3. Implementation Roadmap
Critical Path
- Month 1-2: Decommission underutilized portions of the processing plant to reduce fixed overhead and diesel consumption.
- Month 3-4: Reallocate 70% of sales and marketing headcount to the Hi-Pro feed distribution network.
- Month 5-6: Establish a mobile payment or cash-on-delivery system for feed sales to mitigate Gourde volatility and collection risks.
- Month 9: Evaluate the feasibility of a solar-hybrid energy system for the feed mill to break dependence on diesel.
Key Constraints
- Security and Logistics: Gang-related blockades at the port or on main trucking routes can halt production regardless of strategy.
- Credit Default: Smallholder farmers may struggle to pay for feed if their own harvest fails or if local demand drops.
Risk-Adjusted Implementation
The strategy assumes a phased withdrawal from the broiler meat market. If the Haitian government unexpectedly implements poultry tariffs, JBG should maintain a skeleton processing capability to re-scale. However, the primary capital allocation must shift toward feed inventory and distribution logistics. Contingency includes a 15% cash reserve held in USD in Jamaican accounts to fund emergency supply chain bypasses.
4. Executive Review and BLUF
BLUF
Stay in Haiti but pivot immediately. JBG should cease competing with US frozen imports and reposition Haiti Broilers as an agricultural infrastructure company. The core value lies in the feed mill and hatchery, not the processing plant. By focusing on B2B sales of feed and day-old chicks to local farmers, JBG shifts the market risk to the retail level while securing the highest-margin segment of the value chain. This preserves the 25 million USD investment while narrowing the path to profitability within 12 to 18 months. Exit is a last resort that ignores the structural demand for agricultural inputs in Haiti.
Dangerous Assumption
The single most dangerous assumption is that the Haitian port infrastructure will remain functional enough to allow the consistent import of corn and soy. If the port faces a long-term blockade, the feed-centric strategy fails immediately as there are no local substitutes for grain at scale.
Unaddressed Risks
- Political Risk (High): Total state collapse would render any commercial operation, regardless of strategy, impossible to secure.

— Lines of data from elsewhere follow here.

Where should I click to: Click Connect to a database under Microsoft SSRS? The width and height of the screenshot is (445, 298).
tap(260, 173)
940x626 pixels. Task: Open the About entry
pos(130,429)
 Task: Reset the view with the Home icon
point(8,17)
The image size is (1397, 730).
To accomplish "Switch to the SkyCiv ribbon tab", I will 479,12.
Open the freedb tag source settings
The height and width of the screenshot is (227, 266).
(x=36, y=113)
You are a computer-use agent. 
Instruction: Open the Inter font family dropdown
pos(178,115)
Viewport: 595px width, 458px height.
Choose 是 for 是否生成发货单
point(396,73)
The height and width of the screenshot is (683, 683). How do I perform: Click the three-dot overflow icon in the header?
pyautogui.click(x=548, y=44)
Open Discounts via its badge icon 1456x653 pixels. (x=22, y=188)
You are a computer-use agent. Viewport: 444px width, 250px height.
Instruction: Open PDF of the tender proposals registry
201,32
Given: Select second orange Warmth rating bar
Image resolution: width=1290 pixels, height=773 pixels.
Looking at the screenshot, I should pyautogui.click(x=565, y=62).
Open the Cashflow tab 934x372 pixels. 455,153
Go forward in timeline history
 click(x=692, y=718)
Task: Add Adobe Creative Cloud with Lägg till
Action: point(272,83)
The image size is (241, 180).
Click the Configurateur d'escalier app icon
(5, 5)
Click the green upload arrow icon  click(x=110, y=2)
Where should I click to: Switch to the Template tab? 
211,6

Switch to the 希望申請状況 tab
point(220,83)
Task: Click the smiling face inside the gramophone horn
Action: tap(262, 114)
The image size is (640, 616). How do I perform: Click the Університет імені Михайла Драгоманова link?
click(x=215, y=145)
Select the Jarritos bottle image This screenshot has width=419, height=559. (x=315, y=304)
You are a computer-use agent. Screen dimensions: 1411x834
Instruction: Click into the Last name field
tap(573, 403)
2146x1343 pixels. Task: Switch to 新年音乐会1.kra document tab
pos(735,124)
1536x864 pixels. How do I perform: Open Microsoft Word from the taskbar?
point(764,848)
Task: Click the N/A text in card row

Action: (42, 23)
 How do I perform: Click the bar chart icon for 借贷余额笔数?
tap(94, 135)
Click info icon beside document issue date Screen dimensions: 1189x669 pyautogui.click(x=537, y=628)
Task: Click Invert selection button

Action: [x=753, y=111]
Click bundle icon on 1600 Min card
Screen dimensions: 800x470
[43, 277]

- Currency Risk (High): Continued Gourde devaluation could make imported feed ingredients unaffordable for local farmers, even if JBG operates efficiently.
Unconsidered Alternative
The team did not fully explore a Co-op Integration Model. JBG could lease its processing facilities to a collective of local farmers, shifting the labor and operational headaches of bird-rearing and processing to the community while JBG retains a guaranteed take-or-pay contract for feed and chicks. This would insulate the company from local labor disputes and direct production losses.